In alphabetical order

  1. The Dying Light by Deborah Biancotti (Eidolon 1)
  2. The Imprisonment of Marianne by Lee Battersby (Borderlands 6)
  3. Dark Ages by Lee Battersby (Through Soft Air)
  4. Love Affair by Jacinta Butterworth (C0ck)
  5. Sacrifice for the Nation by Monica Carroll (The Outcast)
  6. The Subtle Hand of Gpd by Jay Caselberg (Borderlands 6)
  7. Aftermath by David Conyers (Agog Ripping Reads)
  8. Down to the Tethys Sea by Stephen Dedman (Science Fiction Chronicle 266)
  9. Riding the Crocodile by Greg Egan (One Million AD)
  10. One Night Stand by Dirk Flinthart (Agog! Ripping Reads)
  11. Father, Father by Paul Haines (C0ck)
  12. Going Down to Jennifer Aniston's Breasts by Paul Haines (Ripples 5)
  13. Burning from the Inside by Paul Haines (Doorways for the Dispossessed)
  14. Pet by Richard Harland (Tales of the Talisman)
  15. Empire of the Willing by Sean McMullen (Future Washington)
  16. Spare Parts by Emma Munro (Borderlands 6)
  17. The Pain Threshold by Jason Nahrung (Agog! Ripping Reads)
  18. Mono by Ben Peek (Phantom)
  19. The Souls of Dead Soldiers are for Blackbirds not Little Boys by Ben Peek (Agog! Ripping Reads)
  20. Rosebuds by Tansy Rayner Roberts (Agog! Ripping Reads)
  21. In Infinite Night and Memory by Andrew Sullivan (Potato Monkey 4)
  22. An Offer too True to Be Good by Andrew Sullivan (The Outcast)
  23. Woman Train by Kaaron Warren (The Outcast)


  1. Silk and Pearls by K J Bishop) (Shadowed Realms 9)
  2. The Gift by Brendan Duffy (Potato Monkey 4)
  3. Child Care by Katie G (AntiSF 99)
  4. Scream by Adrian Gibb (AntiSF 101)
  5. The Cross Talk by Rick Kennett (AntiSF 100)
  6. You May Wish to Fall Asleep by Geoffrey Maloney (AntiSF 100)
  7. Snow Puppies by Joan Malpass (AntiSF 93)
  8. An Open Letter to the WWWorld by Natalie J Potts (AntiSF 93)
  9. The Doctor by Brenda Steedman (AntiSF 96)
  10. The Cat Story by Anna Tambour (ASIM 24)

Honourable Mentions

  1. Stealing Free by Deborah Biancotti (Agog! Ripping Reads)
  2. The Blow off by Stephen Dedman (Brutarian 47/48)
  3. Obituary Boy by John Dixon and Adam Browne (ASIM 26)
  4. The Red Priest's Vigil by Dirk Flinthart (ASIM 25)
  5. The Crying Man by Richard Harland (Sinister Tales 1)
  6. Hieronymus Boche by Chris Lawson (Eidolon 1)
  7. The Seventh Letter by Sean Williams (Bulletin Summer Reading)
  8. Dying for Air by Sean Williams and Simon Brown (ASIM 23)
  9. Sepulchra by Tony Williams (Borderlands 7)
  10. Dead Sea Fruit by Kaaron Warren (Fantasy 4)
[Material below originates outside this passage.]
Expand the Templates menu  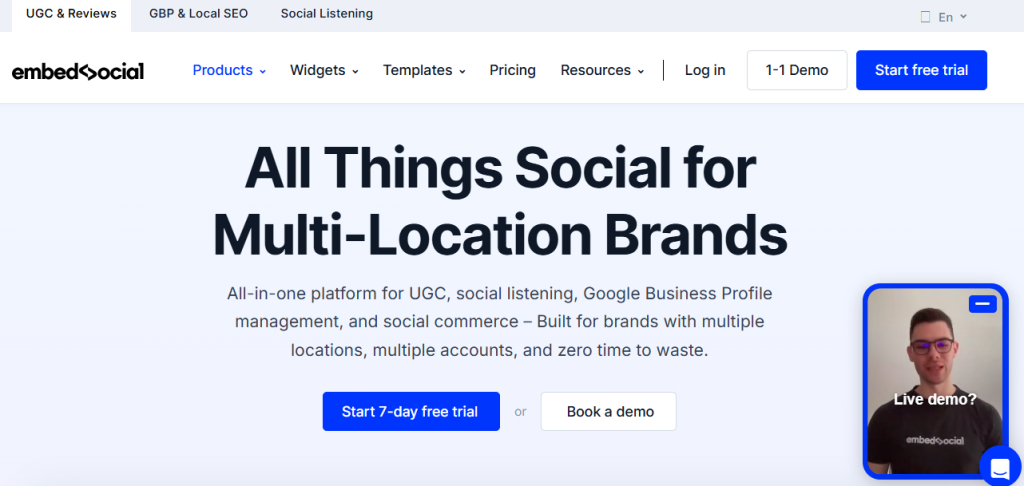tap(424, 70)
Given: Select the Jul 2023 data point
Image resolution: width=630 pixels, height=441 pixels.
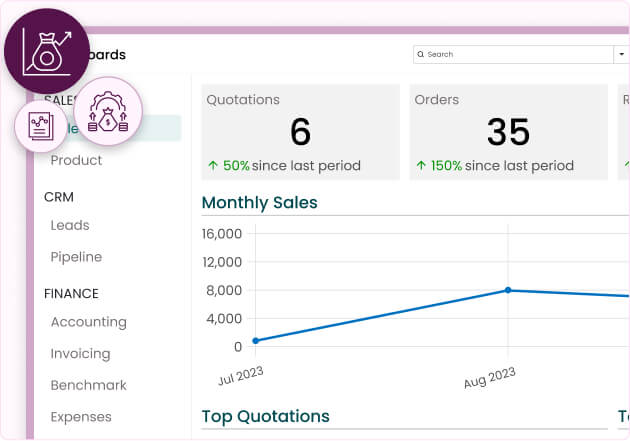Looking at the screenshot, I should 256,341.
Novels I'm glad I read last year:

Kmachines by Damien Broderick
The Arrival by Shaun Tan
26 Lies/1 Truth by Ben Peek

Just to recap

Reviews are the opinion of the reader who read your work. You write something, you send it out into the world and people read it. Maybe, if you are going to get offended by the way people interpret it, you could add some disclaimers:

- not to be read by people who aren't me
- not to be read by people who are going to say they don't like it/get it if they don't
- not to be read by girliejones - that's fine by the way, if you don't want me to read your work, chances are that I don't want to read it either

You cannot control how someone reads your work. If they misinterpret it or don't get it or don't get it the way it was intended THAT IS YOUR FAULT AS THE WRITER not the reader's. Get on with it and write better stuff, don't whinge to me. Cause every single time I get one of these, I'm forced to go read the material and agree with my reviewer (haven't found an example yet where I didn't but heck, now I have to check the latest one out).
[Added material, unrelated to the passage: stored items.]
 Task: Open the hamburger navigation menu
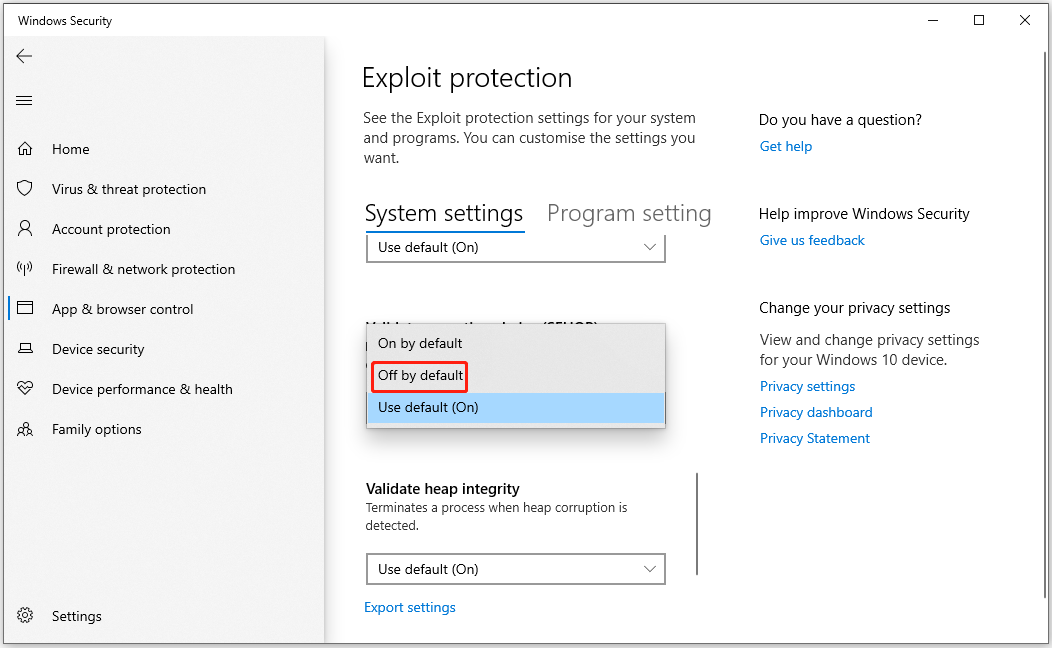click(x=25, y=100)
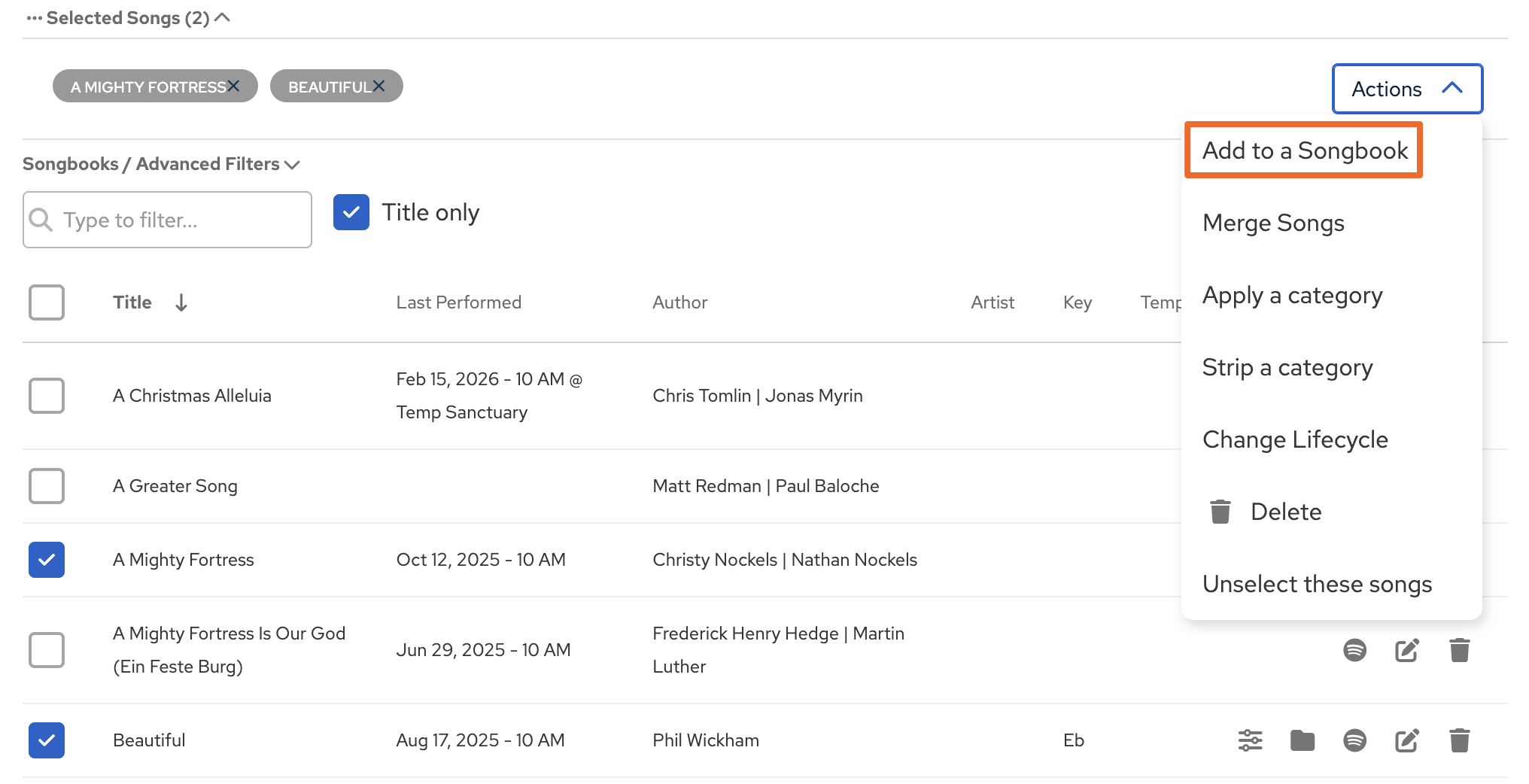This screenshot has width=1529, height=784.
Task: Delete the Beautiful song via trash icon
Action: point(1459,740)
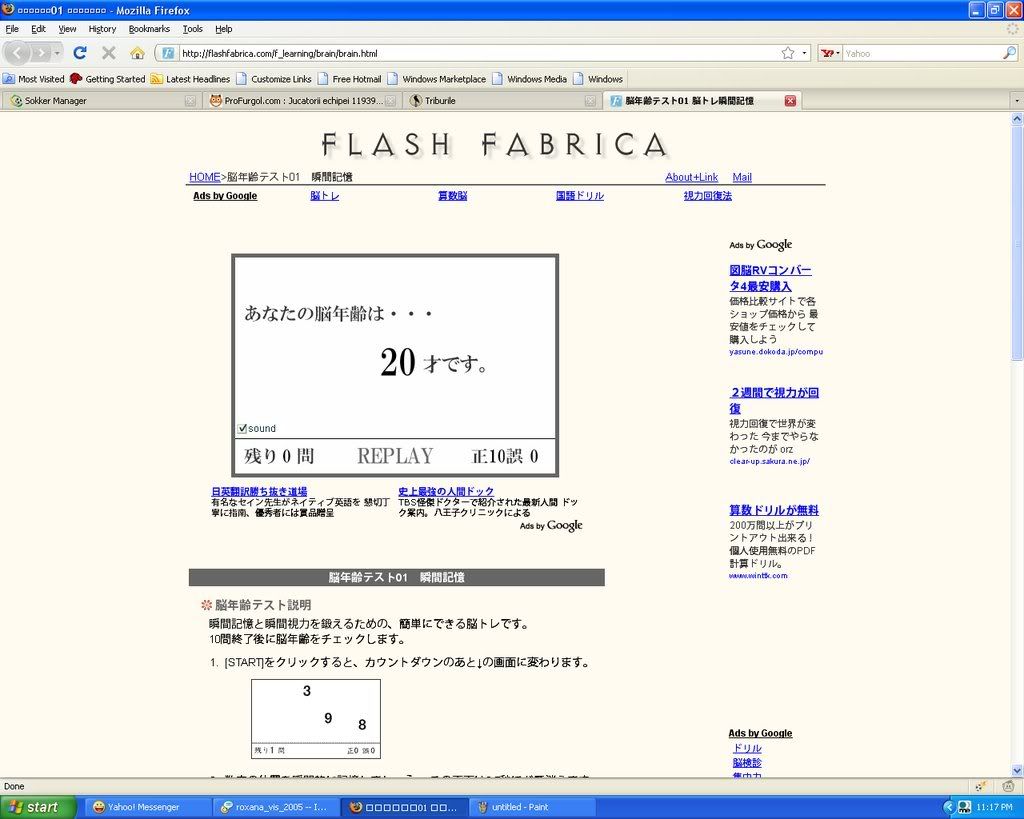Click the Reload page icon
The width and height of the screenshot is (1024, 819).
click(80, 53)
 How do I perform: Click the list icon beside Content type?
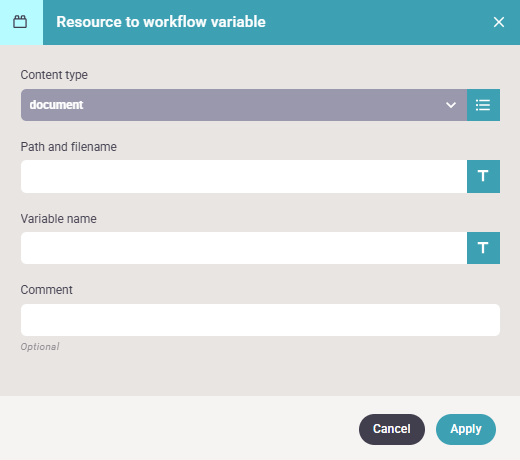[483, 105]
PS I'm also getting sick of having to read bad things said about my reviewers in your whiny emails. We put up on ASif! the background of our reviewers as a courtesy. Don't you think everyone reads them and makes their own judgements? Reading a whiny email where you point out this reviewer said they were X on their bio does not make me want to take your side over theirs. After all, they sat down, read your work and wrote me up a review in their spare time. And you're taking up some of my spare time with your whining. I'm not going to take down reviews after their published.

The Post Completion Guilt

So I got that feeling you get after you finish a high pressured task - where you keep forgetting you've finished and keep getting up to go back to the slog.

And maybe I'm so wired I'll watch The 4400 and Battlestar Galactica although I would be better to tape them.

The best bit about having read for my Year's Best list, aside from being able to say I did it, was having a buddy to chat it over with. benpayne and I would shoot emails every day: have you read this? what did you think of this? I can't wait to discuss this one with you.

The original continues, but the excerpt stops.